Set every entry down again precisely.

- - -

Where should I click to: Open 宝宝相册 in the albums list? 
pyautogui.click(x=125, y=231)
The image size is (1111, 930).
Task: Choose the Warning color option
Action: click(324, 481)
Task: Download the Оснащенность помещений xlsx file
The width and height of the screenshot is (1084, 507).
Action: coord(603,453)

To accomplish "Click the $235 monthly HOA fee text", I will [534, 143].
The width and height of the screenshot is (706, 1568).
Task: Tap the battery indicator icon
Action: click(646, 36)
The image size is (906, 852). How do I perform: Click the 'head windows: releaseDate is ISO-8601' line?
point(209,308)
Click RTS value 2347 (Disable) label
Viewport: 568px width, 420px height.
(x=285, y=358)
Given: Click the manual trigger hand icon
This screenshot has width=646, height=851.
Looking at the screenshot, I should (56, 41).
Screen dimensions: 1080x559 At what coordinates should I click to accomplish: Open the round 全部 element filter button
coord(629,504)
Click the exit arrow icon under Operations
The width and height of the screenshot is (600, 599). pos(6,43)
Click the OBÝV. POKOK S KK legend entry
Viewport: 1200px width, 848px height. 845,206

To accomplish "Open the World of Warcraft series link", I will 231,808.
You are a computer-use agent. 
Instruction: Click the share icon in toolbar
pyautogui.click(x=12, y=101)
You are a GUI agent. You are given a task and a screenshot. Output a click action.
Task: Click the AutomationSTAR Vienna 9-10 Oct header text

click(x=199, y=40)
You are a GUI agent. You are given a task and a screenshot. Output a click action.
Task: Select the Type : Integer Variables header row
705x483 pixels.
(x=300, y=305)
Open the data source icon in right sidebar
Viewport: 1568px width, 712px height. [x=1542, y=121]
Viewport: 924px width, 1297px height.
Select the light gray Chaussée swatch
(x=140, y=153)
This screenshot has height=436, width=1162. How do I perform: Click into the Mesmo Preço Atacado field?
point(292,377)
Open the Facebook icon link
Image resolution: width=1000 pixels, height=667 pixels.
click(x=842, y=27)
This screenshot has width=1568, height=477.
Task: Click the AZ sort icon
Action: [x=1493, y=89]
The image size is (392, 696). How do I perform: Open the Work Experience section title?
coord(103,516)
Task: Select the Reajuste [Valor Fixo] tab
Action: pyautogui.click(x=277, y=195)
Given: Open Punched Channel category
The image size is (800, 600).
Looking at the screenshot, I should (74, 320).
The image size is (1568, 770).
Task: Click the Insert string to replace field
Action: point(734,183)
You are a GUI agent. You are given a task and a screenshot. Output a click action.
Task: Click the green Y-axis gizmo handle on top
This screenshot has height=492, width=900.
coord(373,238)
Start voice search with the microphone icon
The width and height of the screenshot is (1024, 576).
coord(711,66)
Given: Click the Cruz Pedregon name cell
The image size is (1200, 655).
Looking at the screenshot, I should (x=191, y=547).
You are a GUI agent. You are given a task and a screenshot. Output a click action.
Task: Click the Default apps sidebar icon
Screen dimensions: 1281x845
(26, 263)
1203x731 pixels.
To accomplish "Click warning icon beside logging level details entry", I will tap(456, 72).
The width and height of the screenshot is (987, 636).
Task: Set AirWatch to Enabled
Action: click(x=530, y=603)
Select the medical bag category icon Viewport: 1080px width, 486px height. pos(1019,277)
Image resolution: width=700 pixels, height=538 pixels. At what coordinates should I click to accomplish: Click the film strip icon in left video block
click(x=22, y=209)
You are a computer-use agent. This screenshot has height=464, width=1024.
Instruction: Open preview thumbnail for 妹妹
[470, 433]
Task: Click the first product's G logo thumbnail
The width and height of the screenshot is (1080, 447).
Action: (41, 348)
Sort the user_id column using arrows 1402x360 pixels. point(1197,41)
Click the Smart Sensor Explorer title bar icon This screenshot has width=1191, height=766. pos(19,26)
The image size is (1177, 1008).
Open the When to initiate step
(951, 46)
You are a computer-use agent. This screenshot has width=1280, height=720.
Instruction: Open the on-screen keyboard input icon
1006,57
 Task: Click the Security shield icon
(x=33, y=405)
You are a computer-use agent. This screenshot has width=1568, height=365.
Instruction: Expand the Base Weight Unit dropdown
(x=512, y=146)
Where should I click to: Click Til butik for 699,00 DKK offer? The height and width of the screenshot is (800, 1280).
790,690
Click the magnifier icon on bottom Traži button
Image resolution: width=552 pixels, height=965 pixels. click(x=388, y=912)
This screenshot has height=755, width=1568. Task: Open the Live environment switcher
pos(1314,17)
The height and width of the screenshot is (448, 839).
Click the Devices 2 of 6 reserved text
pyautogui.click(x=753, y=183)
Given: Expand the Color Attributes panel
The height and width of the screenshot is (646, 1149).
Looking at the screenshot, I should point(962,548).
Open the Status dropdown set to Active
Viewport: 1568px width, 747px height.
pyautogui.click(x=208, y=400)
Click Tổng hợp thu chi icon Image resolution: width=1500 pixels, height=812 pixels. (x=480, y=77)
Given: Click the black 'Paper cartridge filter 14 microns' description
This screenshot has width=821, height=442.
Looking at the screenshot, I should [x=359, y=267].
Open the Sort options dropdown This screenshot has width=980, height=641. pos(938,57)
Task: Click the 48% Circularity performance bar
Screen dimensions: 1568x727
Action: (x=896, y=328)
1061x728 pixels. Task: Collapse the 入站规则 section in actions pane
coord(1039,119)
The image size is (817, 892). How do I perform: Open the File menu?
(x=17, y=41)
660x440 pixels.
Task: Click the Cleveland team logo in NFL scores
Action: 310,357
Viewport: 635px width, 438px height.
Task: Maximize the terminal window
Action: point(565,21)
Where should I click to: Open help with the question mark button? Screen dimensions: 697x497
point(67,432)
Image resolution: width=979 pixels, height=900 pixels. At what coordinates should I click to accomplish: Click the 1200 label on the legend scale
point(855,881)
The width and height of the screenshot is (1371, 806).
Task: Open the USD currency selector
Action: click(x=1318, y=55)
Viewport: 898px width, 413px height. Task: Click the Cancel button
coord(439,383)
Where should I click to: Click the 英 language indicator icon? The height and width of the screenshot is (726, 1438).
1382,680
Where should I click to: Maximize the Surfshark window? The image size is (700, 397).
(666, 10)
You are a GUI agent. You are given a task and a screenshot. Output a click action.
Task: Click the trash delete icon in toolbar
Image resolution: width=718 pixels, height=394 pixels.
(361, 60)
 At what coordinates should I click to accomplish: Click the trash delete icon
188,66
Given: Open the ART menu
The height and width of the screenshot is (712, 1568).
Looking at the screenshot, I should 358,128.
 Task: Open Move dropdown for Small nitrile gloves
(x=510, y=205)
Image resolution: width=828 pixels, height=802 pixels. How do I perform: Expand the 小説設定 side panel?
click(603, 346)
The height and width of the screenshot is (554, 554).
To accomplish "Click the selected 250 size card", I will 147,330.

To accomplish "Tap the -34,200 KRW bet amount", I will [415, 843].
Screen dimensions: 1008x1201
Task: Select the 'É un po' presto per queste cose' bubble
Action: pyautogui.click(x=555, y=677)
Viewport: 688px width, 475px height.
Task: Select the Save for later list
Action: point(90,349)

- - -

● Written response:
Where should I click to: Open 宝宝相册 in the albums list? 
pyautogui.click(x=125, y=231)
The image size is (1111, 930).
Task: Choose the Warning color option
Action: click(324, 481)
Task: Download the Оснащенность помещений xlsx file
The width and height of the screenshot is (1084, 507).
Action: coord(603,453)

To accomplish "Click the $235 monthly HOA fee text", I will [534, 143].
The width and height of the screenshot is (706, 1568).
Task: Tap the battery indicator icon
Action: click(646, 36)
The image size is (906, 852). How do I perform: Click the 'head windows: releaseDate is ISO-8601' line?
point(209,308)
Click RTS value 2347 (Disable) label
Viewport: 568px width, 420px height.
(x=285, y=358)
Given: Click the manual trigger hand icon
This screenshot has width=646, height=851.
Looking at the screenshot, I should (56, 41).
Screen dimensions: 1080x559 At what coordinates should I click to accomplish: Open the round 全部 element filter button
coord(629,504)
Click the exit arrow icon under Operations
The width and height of the screenshot is (600, 599). pos(6,43)
Click the OBÝV. POKOK S KK legend entry
Viewport: 1200px width, 848px height. 845,206

To accomplish "Open the World of Warcraft series link", I will 231,808.
You are a computer-use agent. 
Instruction: Click the share icon in toolbar
pyautogui.click(x=12, y=101)
You are a GUI agent. You are given a task and a screenshot. Output a click action.
Task: Click the AutomationSTAR Vienna 9-10 Oct header text

click(x=199, y=40)
You are a GUI agent. You are given a task and a screenshot. Output a click action.
Task: Select the Type : Integer Variables header row
705x483 pixels.
(x=300, y=305)
Open the data source icon in right sidebar
Viewport: 1568px width, 712px height. [x=1542, y=121]
Viewport: 924px width, 1297px height.
Select the light gray Chaussée swatch
(x=140, y=153)
This screenshot has height=436, width=1162. How do I perform: Click into the Mesmo Preço Atacado field?
point(292,377)
Open the Facebook icon link
Image resolution: width=1000 pixels, height=667 pixels.
click(x=842, y=27)
This screenshot has width=1568, height=477.
Task: Click the AZ sort icon
Action: [x=1493, y=89]
The image size is (392, 696). How do I perform: Open the Work Experience section title?
coord(103,516)
Task: Select the Reajuste [Valor Fixo] tab
Action: pyautogui.click(x=277, y=195)
Given: Open Punched Channel category
The image size is (800, 600).
Looking at the screenshot, I should (74, 320).
The image size is (1568, 770).
Task: Click the Insert string to replace field
Action: point(734,183)
You are a GUI agent. You are given a task and a screenshot. Output a click action.
Task: Click the green Y-axis gizmo handle on top
This screenshot has height=492, width=900.
coord(373,238)
Start voice search with the microphone icon
The width and height of the screenshot is (1024, 576).
coord(711,66)
Given: Click the Cruz Pedregon name cell
The image size is (1200, 655).
Looking at the screenshot, I should (x=191, y=547).
You are a GUI agent. You are given a task and a screenshot. Output a click action.
Task: Click the Default apps sidebar icon
Screen dimensions: 1281x845
(26, 263)
1203x731 pixels.
To accomplish "Click warning icon beside logging level details entry", I will tap(456, 72).
The width and height of the screenshot is (987, 636).
Task: Set AirWatch to Enabled
Action: click(x=530, y=603)
Select the medical bag category icon Viewport: 1080px width, 486px height. pos(1019,277)
Image resolution: width=700 pixels, height=538 pixels. At what coordinates should I click to accomplish: Click the film strip icon in left video block
click(x=22, y=209)
You are a computer-use agent. This screenshot has height=464, width=1024.
Instruction: Open preview thumbnail for 妹妹
[470, 433]
Task: Click the first product's G logo thumbnail
The width and height of the screenshot is (1080, 447).
Action: (41, 348)
Sort the user_id column using arrows 1402x360 pixels. point(1197,41)
Click the Smart Sensor Explorer title bar icon This screenshot has width=1191, height=766. pos(19,26)
The image size is (1177, 1008).
Open the When to initiate step
(951, 46)
You are a computer-use agent. This screenshot has width=1280, height=720.
Instruction: Open the on-screen keyboard input icon
1006,57
 Task: Click the Security shield icon
(x=33, y=405)
You are a computer-use agent. This screenshot has width=1568, height=365.
Instruction: Expand the Base Weight Unit dropdown
(x=512, y=146)
Where should I click to: Click Til butik for 699,00 DKK offer? The height and width of the screenshot is (800, 1280).
790,690
Click the magnifier icon on bottom Traži button
Image resolution: width=552 pixels, height=965 pixels. click(x=388, y=912)
This screenshot has height=755, width=1568. Task: Open the Live environment switcher
pos(1314,17)
The height and width of the screenshot is (448, 839).
Click the Devices 2 of 6 reserved text
pyautogui.click(x=753, y=183)
Given: Expand the Color Attributes panel
The height and width of the screenshot is (646, 1149).
Looking at the screenshot, I should point(962,548).
Open the Status dropdown set to Active
Viewport: 1568px width, 747px height.
pyautogui.click(x=208, y=400)
Click Tổng hợp thu chi icon Image resolution: width=1500 pixels, height=812 pixels. (x=480, y=77)
Given: Click the black 'Paper cartridge filter 14 microns' description
This screenshot has width=821, height=442.
Looking at the screenshot, I should [x=359, y=267].
Open the Sort options dropdown This screenshot has width=980, height=641. pos(938,57)
Task: Click the 48% Circularity performance bar
Screen dimensions: 1568x727
Action: (x=896, y=328)
1061x728 pixels. Task: Collapse the 入站规则 section in actions pane
coord(1039,119)
The image size is (817, 892). How do I perform: Open the File menu?
(x=17, y=41)
660x440 pixels.
Task: Click the Cleveland team logo in NFL scores
Action: 310,357
Viewport: 635px width, 438px height.
Task: Maximize the terminal window
Action: point(565,21)
Where should I click to: Open help with the question mark button? Screen dimensions: 697x497
point(67,432)
Image resolution: width=979 pixels, height=900 pixels. At what coordinates should I click to accomplish: Click the 1200 label on the legend scale
point(855,881)
The width and height of the screenshot is (1371, 806).
Task: Open the USD currency selector
Action: click(x=1318, y=55)
Viewport: 898px width, 413px height. Task: Click the Cancel button
coord(439,383)
Where should I click to: Click the 英 language indicator icon? The height and width of the screenshot is (726, 1438).
1382,680
Where should I click to: Maximize the Surfshark window? The image size is (700, 397).
(666, 10)
You are a GUI agent. You are given a task and a screenshot. Output a click action.
Task: Click the trash delete icon in toolbar
Image resolution: width=718 pixels, height=394 pixels.
(361, 60)
 At what coordinates should I click to accomplish: Click the trash delete icon
188,66
Given: Open the ART menu
The height and width of the screenshot is (712, 1568).
Looking at the screenshot, I should 358,128.
 Task: Open Move dropdown for Small nitrile gloves
(x=510, y=205)
Image resolution: width=828 pixels, height=802 pixels. How do I perform: Expand the 小説設定 side panel?
click(603, 346)
The height and width of the screenshot is (554, 554).
To accomplish "Click the selected 250 size card", I will 147,330.

To accomplish "Tap the -34,200 KRW bet amount", I will [415, 843].
Screen dimensions: 1008x1201
Task: Select the 'É un po' presto per queste cose' bubble
Action: pyautogui.click(x=555, y=677)
Viewport: 688px width, 475px height.
Task: Select the Save for later list
Action: point(90,349)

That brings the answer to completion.